Open Access
Co-occurrence Based Approach for Differentiation of Speech and Song
Author(s) -
Arijit Ghosal,
Ranjit Ghoshal
Publication year - 2021
Publication title -
aijr proceedings
Language(s) - English
Resource type - Conference proceedings
ISSN - 2582-3922
DOI - 10.21467/proceedings.115.17
Subject(s) - speech recognition , computer science , feature (linguistics) , signal (programming language) , set (abstract data type) , energy (signal processing) , speech processing , voice activity detection , frequency domain , artificial intelligence , pattern recognition (psychology) , linguistics , mathematics , philosophy , statistics , computer vision , programming language
Discrimination of speech and song through auditory signal is an exciting topic of research. Preceding efforts were mainly discrimination of speech and non-speech but moderately fewer efforts were carried out to discriminate speech and song. Discrimination of speech and song is one of the noteworthy fragments of automatic sorting of audio signal because this is considered to be the fundamental step of hierarchical approach towards genre identification, audio archive generation. The previous efforts which were carried out to discriminate speech and song, have involved frequency domain and perceptual domain aural features. This work aims to propose an acoustic feature which is small dimensional as well as easy to compute. It is observed that energy level of speech signal and song signal differs largely due to absence of instrumental part as a background in case of speech signal.

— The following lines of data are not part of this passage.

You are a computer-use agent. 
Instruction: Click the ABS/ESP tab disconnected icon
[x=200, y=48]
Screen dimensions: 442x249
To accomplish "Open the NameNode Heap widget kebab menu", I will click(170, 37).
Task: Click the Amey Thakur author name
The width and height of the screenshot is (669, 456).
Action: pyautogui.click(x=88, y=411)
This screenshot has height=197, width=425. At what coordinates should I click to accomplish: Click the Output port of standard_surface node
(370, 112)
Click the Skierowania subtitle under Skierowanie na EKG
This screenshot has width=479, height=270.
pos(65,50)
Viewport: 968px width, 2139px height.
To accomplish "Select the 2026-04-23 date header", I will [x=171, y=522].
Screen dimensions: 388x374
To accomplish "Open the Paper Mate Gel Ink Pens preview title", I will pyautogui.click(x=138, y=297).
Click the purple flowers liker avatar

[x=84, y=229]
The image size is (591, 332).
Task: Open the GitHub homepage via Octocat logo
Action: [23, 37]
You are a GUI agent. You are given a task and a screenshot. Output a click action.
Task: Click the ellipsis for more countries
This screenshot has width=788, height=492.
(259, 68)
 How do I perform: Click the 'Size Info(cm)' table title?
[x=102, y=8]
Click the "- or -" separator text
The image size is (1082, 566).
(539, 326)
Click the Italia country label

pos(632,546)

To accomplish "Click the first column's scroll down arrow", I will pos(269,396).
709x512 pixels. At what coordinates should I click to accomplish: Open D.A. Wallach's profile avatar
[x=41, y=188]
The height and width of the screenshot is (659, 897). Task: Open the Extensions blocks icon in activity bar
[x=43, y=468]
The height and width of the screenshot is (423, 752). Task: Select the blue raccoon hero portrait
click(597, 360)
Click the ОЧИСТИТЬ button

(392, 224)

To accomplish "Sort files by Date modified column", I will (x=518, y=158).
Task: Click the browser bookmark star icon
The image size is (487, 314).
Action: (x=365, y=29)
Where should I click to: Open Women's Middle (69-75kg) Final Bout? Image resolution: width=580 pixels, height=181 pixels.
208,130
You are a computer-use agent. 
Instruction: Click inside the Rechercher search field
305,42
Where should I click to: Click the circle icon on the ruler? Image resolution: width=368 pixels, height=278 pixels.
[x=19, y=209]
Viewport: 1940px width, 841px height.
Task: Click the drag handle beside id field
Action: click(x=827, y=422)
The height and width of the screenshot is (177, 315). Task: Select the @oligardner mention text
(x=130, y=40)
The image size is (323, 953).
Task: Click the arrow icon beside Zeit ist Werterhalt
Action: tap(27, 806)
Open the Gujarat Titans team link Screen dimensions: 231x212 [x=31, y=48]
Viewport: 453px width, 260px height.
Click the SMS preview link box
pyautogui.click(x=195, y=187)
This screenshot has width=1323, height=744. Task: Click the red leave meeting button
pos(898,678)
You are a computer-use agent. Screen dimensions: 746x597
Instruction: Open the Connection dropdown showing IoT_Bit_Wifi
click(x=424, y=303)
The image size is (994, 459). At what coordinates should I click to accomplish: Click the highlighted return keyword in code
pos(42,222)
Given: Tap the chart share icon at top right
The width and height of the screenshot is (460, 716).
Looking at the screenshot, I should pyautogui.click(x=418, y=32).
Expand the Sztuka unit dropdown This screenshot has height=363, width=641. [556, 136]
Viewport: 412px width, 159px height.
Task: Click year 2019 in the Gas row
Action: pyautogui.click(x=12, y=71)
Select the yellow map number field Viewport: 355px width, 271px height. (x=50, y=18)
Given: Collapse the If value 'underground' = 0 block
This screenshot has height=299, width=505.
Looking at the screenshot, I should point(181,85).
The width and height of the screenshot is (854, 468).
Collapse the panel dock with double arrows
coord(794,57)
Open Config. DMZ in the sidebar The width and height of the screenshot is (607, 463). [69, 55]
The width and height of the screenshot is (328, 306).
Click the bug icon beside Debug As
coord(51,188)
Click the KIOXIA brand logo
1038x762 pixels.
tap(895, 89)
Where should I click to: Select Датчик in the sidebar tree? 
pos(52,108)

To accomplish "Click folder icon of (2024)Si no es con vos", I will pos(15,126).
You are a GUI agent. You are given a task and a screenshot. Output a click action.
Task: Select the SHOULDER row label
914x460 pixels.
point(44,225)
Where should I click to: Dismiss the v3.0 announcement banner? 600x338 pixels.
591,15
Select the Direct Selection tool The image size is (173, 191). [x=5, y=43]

Short Time Energy (STE) is the best acoustic feature which can echo this scenario. For precise study of energy variation co-occurrence matrix of STE is generated and statistical features are extracted from it. For classification resolution, some well-known supervised classifiers have been engaged in this effort. Performance of proposed feature set has been compared with other efforts to mark the supremacy of the feature set.